= TASK =
List each line of the material below that contains the word "button", reproducing every such line in full.

= PROVIDED INFORMATION =
━━━━
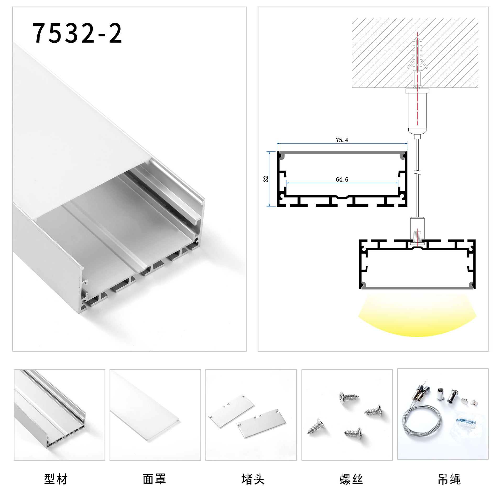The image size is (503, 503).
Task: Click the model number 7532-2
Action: [x=77, y=33]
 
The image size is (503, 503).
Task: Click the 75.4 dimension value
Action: [x=342, y=140]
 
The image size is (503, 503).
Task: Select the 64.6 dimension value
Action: [x=342, y=179]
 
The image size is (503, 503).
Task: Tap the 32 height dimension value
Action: [x=266, y=179]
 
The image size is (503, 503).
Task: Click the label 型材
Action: [x=56, y=479]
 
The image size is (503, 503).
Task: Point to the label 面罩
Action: [x=154, y=479]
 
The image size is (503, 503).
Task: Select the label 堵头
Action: [x=253, y=479]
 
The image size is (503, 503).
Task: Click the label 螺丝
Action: [x=351, y=479]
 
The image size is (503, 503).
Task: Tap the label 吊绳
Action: [x=449, y=479]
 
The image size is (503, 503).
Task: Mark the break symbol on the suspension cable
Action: [x=417, y=173]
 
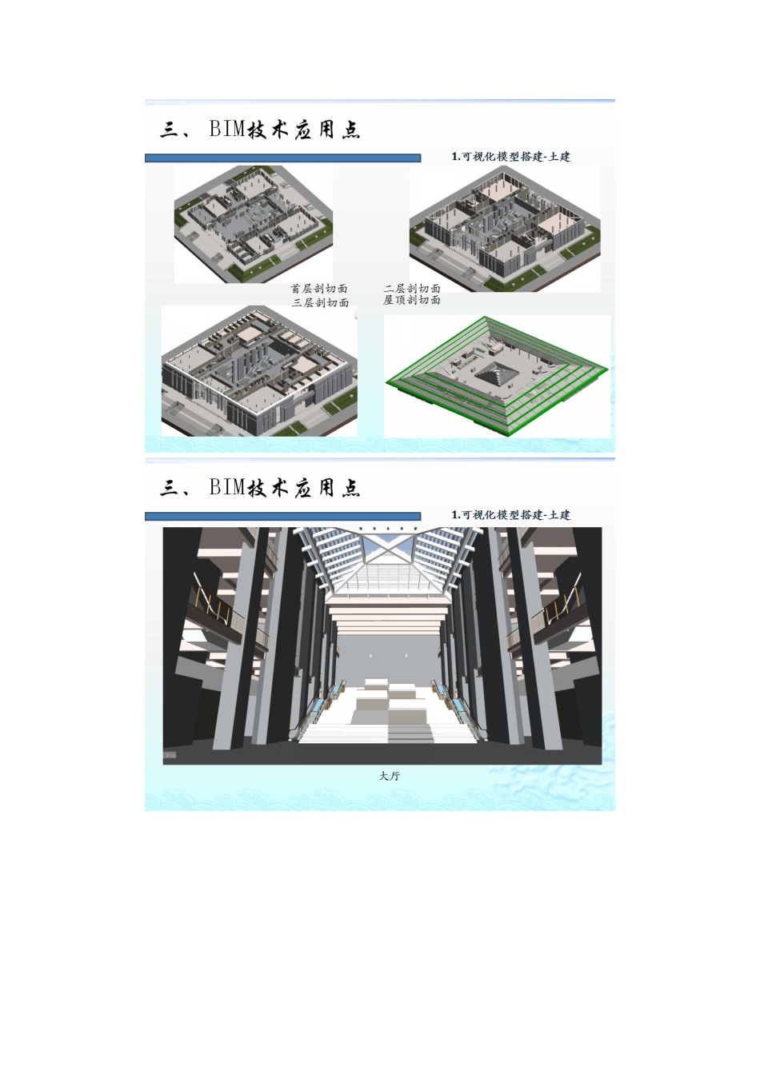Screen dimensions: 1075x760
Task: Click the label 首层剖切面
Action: coord(319,289)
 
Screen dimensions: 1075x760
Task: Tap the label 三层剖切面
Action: coord(320,303)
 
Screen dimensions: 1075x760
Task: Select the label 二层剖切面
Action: coord(412,288)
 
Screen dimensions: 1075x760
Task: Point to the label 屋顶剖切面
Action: coord(412,300)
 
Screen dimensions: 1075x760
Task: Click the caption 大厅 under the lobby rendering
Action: coord(390,776)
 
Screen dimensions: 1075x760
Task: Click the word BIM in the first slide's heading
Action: coord(226,130)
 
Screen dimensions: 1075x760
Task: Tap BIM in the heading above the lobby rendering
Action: coord(226,488)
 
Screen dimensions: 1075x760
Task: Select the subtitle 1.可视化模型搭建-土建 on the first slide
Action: coord(510,157)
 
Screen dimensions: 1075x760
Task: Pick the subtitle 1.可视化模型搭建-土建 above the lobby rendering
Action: coord(510,515)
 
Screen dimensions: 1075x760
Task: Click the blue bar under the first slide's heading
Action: coord(282,158)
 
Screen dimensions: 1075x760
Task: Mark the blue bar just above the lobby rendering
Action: coord(282,517)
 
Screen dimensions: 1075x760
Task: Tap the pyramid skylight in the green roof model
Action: coord(497,374)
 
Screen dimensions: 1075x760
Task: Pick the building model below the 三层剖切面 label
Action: coord(258,372)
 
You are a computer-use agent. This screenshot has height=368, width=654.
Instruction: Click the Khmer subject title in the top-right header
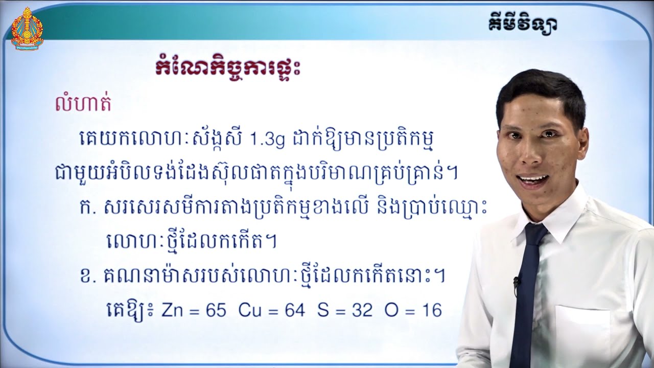[x=521, y=24]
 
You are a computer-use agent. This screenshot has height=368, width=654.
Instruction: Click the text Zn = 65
[x=194, y=310]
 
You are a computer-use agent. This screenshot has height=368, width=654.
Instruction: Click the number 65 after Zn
[x=215, y=310]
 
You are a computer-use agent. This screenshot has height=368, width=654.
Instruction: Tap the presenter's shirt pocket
[x=582, y=332]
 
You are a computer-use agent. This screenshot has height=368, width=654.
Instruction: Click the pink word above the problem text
[x=83, y=104]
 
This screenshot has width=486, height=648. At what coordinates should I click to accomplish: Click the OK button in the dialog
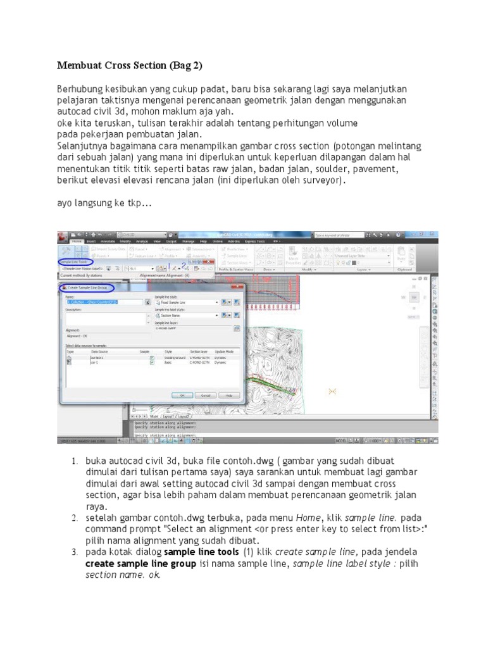pos(182,394)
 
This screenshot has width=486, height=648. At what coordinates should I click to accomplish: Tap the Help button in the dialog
pos(229,394)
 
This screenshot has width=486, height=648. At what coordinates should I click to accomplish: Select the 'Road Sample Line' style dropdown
pos(187,302)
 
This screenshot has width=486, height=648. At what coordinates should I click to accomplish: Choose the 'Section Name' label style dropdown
pos(187,315)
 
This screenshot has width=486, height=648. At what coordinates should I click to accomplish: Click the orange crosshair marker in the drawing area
pos(332,392)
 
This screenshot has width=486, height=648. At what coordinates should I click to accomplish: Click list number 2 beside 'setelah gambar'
pos(74,517)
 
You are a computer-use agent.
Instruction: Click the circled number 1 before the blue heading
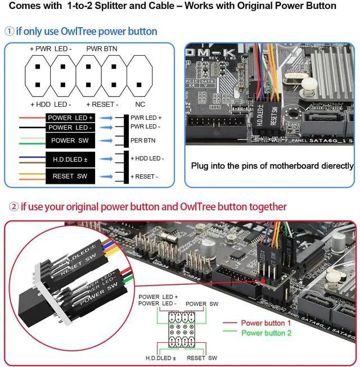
━━━━
= RESULT OF THE EXERCISE =
This screenshot has width=486, height=648. At what coordinates should I click to accomplish: Click the OK button in the dialog
This screenshot has width=486, height=648. At what coordinates should I click to accomplish: Tap the Help button in the dialog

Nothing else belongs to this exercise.